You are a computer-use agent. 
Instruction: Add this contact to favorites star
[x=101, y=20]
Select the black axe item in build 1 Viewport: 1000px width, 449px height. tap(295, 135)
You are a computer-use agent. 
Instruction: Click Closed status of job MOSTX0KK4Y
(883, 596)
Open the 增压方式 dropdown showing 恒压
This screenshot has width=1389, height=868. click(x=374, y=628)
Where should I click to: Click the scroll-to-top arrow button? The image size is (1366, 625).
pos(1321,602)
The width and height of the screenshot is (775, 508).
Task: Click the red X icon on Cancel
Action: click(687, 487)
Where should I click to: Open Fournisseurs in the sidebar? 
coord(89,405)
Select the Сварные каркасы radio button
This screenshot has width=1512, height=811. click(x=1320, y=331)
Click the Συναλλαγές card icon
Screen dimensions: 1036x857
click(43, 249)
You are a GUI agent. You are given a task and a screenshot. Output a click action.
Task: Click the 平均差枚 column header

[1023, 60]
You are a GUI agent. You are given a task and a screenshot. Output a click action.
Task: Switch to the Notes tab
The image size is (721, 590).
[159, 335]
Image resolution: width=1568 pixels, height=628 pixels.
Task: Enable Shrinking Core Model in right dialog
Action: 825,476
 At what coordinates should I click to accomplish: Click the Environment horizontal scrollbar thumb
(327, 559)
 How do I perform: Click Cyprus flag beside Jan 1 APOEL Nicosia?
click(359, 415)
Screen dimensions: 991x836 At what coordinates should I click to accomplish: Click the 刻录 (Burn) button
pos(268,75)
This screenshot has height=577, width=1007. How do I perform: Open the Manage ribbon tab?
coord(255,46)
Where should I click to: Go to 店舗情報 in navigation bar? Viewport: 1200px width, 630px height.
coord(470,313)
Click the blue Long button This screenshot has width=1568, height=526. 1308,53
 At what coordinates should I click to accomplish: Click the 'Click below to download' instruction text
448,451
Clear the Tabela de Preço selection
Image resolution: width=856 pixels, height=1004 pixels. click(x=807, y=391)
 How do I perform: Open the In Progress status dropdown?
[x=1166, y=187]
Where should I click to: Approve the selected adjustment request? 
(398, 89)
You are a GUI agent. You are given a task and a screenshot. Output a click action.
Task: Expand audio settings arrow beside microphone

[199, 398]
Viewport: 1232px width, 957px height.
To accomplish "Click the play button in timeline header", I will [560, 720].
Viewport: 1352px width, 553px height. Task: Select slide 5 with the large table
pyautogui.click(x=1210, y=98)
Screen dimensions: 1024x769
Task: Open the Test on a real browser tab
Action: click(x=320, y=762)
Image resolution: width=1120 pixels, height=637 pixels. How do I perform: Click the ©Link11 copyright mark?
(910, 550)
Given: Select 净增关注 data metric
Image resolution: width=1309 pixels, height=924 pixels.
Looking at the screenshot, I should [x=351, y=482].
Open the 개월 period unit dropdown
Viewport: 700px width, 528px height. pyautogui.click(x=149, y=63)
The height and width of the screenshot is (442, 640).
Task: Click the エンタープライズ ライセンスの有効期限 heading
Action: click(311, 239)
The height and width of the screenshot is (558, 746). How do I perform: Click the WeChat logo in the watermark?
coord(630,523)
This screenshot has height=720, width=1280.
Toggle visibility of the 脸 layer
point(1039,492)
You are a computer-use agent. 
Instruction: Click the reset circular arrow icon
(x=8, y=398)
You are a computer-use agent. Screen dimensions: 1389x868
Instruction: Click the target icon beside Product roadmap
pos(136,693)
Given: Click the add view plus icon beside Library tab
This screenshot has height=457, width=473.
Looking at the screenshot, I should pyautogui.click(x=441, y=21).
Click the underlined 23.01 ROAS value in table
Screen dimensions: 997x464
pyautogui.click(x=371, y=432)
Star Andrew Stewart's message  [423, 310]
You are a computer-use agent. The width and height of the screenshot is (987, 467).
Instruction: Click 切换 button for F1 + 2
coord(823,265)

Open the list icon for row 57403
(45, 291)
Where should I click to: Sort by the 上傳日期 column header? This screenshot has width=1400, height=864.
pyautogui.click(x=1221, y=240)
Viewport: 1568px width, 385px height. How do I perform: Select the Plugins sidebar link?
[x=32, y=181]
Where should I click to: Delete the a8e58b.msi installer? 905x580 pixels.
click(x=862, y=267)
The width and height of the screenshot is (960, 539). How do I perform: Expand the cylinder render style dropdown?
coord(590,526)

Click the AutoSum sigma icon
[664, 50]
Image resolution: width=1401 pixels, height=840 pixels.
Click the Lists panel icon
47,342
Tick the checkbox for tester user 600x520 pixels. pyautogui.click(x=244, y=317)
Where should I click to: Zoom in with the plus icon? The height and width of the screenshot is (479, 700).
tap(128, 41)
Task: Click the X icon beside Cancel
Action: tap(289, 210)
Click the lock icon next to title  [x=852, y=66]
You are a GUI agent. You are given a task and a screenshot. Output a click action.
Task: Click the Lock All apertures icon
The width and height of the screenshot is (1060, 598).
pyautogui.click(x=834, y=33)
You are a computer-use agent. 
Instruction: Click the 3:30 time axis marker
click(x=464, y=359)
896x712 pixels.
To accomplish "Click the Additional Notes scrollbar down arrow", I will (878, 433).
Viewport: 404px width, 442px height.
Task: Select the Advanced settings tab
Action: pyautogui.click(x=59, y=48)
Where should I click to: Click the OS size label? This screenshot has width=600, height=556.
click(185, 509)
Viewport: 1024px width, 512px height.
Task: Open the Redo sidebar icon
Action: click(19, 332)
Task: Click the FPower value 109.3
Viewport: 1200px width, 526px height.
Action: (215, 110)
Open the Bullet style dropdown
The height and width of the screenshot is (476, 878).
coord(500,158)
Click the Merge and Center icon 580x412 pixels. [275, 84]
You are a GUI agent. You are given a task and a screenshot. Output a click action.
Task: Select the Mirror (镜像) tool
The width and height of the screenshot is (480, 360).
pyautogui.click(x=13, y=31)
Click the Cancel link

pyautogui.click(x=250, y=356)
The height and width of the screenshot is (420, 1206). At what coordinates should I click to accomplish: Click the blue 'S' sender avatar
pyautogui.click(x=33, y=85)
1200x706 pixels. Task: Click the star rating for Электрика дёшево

◆ ◆ ◆

__TASK DESCRIPTION__
The full listing must be retyped exactly as it stands.

__RESPONSE BELOW__
You are a computer-use agent. 
Instruction: Add this contact to favorites star
[x=101, y=20]
Select the black axe item in build 1 Viewport: 1000px width, 449px height. tap(295, 135)
You are a computer-use agent. 
Instruction: Click Closed status of job MOSTX0KK4Y
(883, 596)
Open the 增压方式 dropdown showing 恒压
This screenshot has width=1389, height=868. click(x=374, y=628)
Where should I click to: Click the scroll-to-top arrow button? The image size is (1366, 625).
pos(1321,602)
The width and height of the screenshot is (775, 508).
Task: Click the red X icon on Cancel
Action: click(687, 487)
Where should I click to: Open Fournisseurs in the sidebar? 
coord(89,405)
Select the Сварные каркасы radio button
This screenshot has width=1512, height=811. click(x=1320, y=331)
Click the Συναλλαγές card icon
Screen dimensions: 1036x857
click(43, 249)
You are a GUI agent. You are given a task and a screenshot. Output a click action.
Task: Click the 平均差枚 column header

[1023, 60]
You are a GUI agent. You are given a task and a screenshot. Output a click action.
Task: Switch to the Notes tab
The image size is (721, 590).
[159, 335]
Image resolution: width=1568 pixels, height=628 pixels.
Task: Enable Shrinking Core Model in right dialog
Action: 825,476
 At what coordinates should I click to accomplish: Click the Environment horizontal scrollbar thumb
(327, 559)
 How do I perform: Click Cyprus flag beside Jan 1 APOEL Nicosia?
click(359, 415)
Screen dimensions: 991x836 At what coordinates should I click to accomplish: Click the 刻录 (Burn) button
pos(268,75)
This screenshot has height=577, width=1007. How do I perform: Open the Manage ribbon tab?
coord(255,46)
Where should I click to: Go to 店舗情報 in navigation bar? Viewport: 1200px width, 630px height.
coord(470,313)
Click the blue Long button This screenshot has width=1568, height=526. 1308,53
 At what coordinates should I click to accomplish: Click the 'Click below to download' instruction text
448,451
Clear the Tabela de Preço selection
Image resolution: width=856 pixels, height=1004 pixels. click(x=807, y=391)
 How do I perform: Open the In Progress status dropdown?
[x=1166, y=187]
Where should I click to: Approve the selected adjustment request? 
(398, 89)
You are a GUI agent. You are given a task and a screenshot. Output a click action.
Task: Expand audio settings arrow beside microphone

[199, 398]
Viewport: 1232px width, 957px height.
To accomplish "Click the play button in timeline header", I will [560, 720].
Viewport: 1352px width, 553px height. Task: Select slide 5 with the large table
pyautogui.click(x=1210, y=98)
Screen dimensions: 1024x769
Task: Open the Test on a real browser tab
Action: click(x=320, y=762)
Image resolution: width=1120 pixels, height=637 pixels. How do I perform: Click the ©Link11 copyright mark?
(910, 550)
Given: Select 净增关注 data metric
Image resolution: width=1309 pixels, height=924 pixels.
Looking at the screenshot, I should [x=351, y=482].
Open the 개월 period unit dropdown
Viewport: 700px width, 528px height. pyautogui.click(x=149, y=63)
The height and width of the screenshot is (442, 640).
Task: Click the エンタープライズ ライセンスの有効期限 heading
Action: click(311, 239)
The height and width of the screenshot is (558, 746). How do I perform: Click the WeChat logo in the watermark?
coord(630,523)
This screenshot has height=720, width=1280.
Toggle visibility of the 脸 layer
point(1039,492)
You are a computer-use agent. 
Instruction: Click the reset circular arrow icon
(x=8, y=398)
You are a computer-use agent. Screen dimensions: 1389x868
Instruction: Click the target icon beside Product roadmap
pos(136,693)
Given: Click the add view plus icon beside Library tab
This screenshot has height=457, width=473.
Looking at the screenshot, I should pyautogui.click(x=441, y=21).
Click the underlined 23.01 ROAS value in table
Screen dimensions: 997x464
pyautogui.click(x=371, y=432)
Star Andrew Stewart's message  [423, 310]
You are a computer-use agent. The width and height of the screenshot is (987, 467).
Instruction: Click 切换 button for F1 + 2
coord(823,265)

Open the list icon for row 57403
(45, 291)
Where should I click to: Sort by the 上傳日期 column header? This screenshot has width=1400, height=864.
pyautogui.click(x=1221, y=240)
Viewport: 1568px width, 385px height. How do I perform: Select the Plugins sidebar link?
[x=32, y=181]
Where should I click to: Delete the a8e58b.msi installer? 905x580 pixels.
click(x=862, y=267)
The width and height of the screenshot is (960, 539). How do I perform: Expand the cylinder render style dropdown?
coord(590,526)

Click the AutoSum sigma icon
[664, 50]
Image resolution: width=1401 pixels, height=840 pixels.
Click the Lists panel icon
47,342
Tick the checkbox for tester user 600x520 pixels. pyautogui.click(x=244, y=317)
Where should I click to: Zoom in with the plus icon? The height and width of the screenshot is (479, 700).
tap(128, 41)
Task: Click the X icon beside Cancel
Action: tap(289, 210)
Click the lock icon next to title  [x=852, y=66]
You are a GUI agent. You are given a task and a screenshot. Output a click action.
Task: Click the Lock All apertures icon
The width and height of the screenshot is (1060, 598).
pyautogui.click(x=834, y=33)
You are a computer-use agent. 
Instruction: Click the 3:30 time axis marker
click(x=464, y=359)
896x712 pixels.
To accomplish "Click the Additional Notes scrollbar down arrow", I will (878, 433).
Viewport: 404px width, 442px height.
Task: Select the Advanced settings tab
Action: pyautogui.click(x=59, y=48)
Where should I click to: Click the OS size label? This screenshot has width=600, height=556.
click(185, 509)
Viewport: 1024px width, 512px height.
Task: Open the Redo sidebar icon
Action: click(19, 332)
Task: Click the FPower value 109.3
Viewport: 1200px width, 526px height.
Action: (215, 110)
Open the Bullet style dropdown
The height and width of the screenshot is (476, 878).
coord(500,158)
Click the Merge and Center icon 580x412 pixels. [275, 84]
You are a GUI agent. You are given a task and a screenshot. Output a click action.
Task: Select the Mirror (镜像) tool
The width and height of the screenshot is (480, 360).
pyautogui.click(x=13, y=31)
Click the Cancel link

pyautogui.click(x=250, y=356)
The height and width of the screenshot is (420, 1206). At what coordinates should I click to accomplish: Click the blue 'S' sender avatar
pyautogui.click(x=33, y=85)
1200x706 pixels. Task: Click the star rating for Электрика дёшево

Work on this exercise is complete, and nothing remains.